7 tips for a successful VMI project

 

7 tips for a successful VMI project

Vendor Managed Inventory (or VMI) is a collaborative process by which a client partners with a vendor in order to improve supply performance.

The system depends on a distributor or industrial company’s availability of information about sales and stock movements. A vendor calculates consumption forecasts which are then broadened using a multitude of variables: stock, seasonality, sale, weather, transportation plans, etc. Lastly, an order proposition is calculated and sent to the client.

There are several benefits to using Stock replenishment software. These are quantifiable and split evenly between two parties. Some examples include low stock levels, improved turnover, fewer stockouts, greater sales volumes and logistics and transport services at a reduced rate, just to name a few. Stock levels can go down by as much as 30% and stockouts by 20% to 25%—a drop in stock levels of up to 30% can be expected. As for transportation costs, expect 5% to 10% decreases and a 2% higher sales volume.

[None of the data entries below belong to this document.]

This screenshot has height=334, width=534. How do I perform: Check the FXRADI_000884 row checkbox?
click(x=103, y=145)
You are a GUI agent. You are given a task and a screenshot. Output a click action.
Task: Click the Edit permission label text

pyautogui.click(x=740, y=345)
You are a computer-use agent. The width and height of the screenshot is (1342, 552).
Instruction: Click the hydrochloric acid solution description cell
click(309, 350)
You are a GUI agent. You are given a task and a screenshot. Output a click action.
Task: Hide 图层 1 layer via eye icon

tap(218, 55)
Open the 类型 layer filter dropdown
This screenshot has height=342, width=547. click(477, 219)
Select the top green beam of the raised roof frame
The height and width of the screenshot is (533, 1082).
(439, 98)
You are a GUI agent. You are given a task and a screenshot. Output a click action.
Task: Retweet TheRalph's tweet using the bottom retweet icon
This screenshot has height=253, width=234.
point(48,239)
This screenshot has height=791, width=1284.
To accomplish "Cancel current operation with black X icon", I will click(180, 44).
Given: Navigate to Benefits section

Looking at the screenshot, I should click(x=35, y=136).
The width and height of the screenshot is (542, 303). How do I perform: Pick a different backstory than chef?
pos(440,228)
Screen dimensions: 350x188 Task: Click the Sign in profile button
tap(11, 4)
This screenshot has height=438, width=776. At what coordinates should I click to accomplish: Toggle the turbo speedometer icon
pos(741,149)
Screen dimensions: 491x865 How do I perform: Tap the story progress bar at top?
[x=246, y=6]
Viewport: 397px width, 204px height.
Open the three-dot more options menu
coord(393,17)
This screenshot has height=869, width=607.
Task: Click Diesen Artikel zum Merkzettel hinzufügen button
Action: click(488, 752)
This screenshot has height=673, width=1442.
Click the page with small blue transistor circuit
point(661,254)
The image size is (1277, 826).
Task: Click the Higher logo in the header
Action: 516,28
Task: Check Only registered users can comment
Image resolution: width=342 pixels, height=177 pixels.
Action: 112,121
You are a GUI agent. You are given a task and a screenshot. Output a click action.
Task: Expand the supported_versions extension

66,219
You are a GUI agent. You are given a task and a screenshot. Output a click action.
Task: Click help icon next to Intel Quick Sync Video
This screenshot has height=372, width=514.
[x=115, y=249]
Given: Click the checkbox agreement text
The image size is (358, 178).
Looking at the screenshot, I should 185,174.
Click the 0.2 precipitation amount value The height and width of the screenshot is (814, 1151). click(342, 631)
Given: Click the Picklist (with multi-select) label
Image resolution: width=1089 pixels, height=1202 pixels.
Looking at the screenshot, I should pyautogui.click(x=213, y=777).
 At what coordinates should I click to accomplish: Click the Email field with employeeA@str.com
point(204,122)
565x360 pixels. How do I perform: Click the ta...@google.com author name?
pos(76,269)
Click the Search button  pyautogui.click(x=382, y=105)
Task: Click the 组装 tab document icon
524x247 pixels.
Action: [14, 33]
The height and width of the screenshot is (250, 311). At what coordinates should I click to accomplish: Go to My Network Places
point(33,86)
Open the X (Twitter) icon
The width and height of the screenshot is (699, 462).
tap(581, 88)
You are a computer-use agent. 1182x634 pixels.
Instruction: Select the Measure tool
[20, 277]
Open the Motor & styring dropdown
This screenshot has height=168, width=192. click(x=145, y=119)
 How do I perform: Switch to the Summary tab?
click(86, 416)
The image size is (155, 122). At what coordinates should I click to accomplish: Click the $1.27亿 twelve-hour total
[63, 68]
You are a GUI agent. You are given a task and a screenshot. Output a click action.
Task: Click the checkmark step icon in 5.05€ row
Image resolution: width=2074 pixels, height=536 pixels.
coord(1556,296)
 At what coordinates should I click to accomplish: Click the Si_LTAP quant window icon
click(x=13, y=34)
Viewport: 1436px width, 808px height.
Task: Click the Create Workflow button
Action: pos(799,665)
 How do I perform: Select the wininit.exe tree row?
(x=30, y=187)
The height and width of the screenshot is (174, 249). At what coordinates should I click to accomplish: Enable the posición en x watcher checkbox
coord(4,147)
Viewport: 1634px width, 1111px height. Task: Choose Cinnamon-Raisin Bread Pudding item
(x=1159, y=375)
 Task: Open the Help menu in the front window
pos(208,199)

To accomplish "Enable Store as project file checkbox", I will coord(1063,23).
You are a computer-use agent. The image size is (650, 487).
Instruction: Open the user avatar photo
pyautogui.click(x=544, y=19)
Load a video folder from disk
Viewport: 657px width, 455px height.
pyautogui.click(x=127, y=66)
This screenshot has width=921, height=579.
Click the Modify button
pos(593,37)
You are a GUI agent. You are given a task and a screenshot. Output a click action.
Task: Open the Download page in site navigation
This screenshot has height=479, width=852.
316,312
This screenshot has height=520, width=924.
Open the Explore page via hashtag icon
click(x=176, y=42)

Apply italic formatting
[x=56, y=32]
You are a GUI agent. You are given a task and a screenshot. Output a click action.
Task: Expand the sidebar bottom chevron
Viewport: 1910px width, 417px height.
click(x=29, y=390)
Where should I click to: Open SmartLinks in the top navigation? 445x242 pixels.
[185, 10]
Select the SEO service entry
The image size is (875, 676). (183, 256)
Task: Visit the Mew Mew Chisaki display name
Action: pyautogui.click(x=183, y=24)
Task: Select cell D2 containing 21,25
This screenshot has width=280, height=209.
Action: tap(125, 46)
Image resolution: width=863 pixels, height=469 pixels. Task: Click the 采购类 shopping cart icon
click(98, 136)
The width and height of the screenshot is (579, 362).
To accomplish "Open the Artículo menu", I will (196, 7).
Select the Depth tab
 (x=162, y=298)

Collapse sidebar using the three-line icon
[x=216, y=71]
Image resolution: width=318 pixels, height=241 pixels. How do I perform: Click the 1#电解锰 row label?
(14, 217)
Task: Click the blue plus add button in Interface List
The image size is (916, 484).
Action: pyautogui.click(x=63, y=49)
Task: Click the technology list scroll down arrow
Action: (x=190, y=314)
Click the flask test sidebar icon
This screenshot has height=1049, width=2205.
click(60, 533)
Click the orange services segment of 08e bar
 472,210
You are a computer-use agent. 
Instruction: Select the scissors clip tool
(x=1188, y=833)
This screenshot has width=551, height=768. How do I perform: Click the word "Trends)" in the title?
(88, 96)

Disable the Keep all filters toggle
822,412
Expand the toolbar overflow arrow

The pooled supply management process first and foremost concerns products with high turnover such as fast-moving consumer goods (FMCG). It may also become necessary to handle a significant volume—40 to 50%—to take full advantage of VMI. Lastly, choice of clients is key when selecting with whom the pooling will be possible. They may be strategic clients with shared volumes and perspectives in the short- and long-run.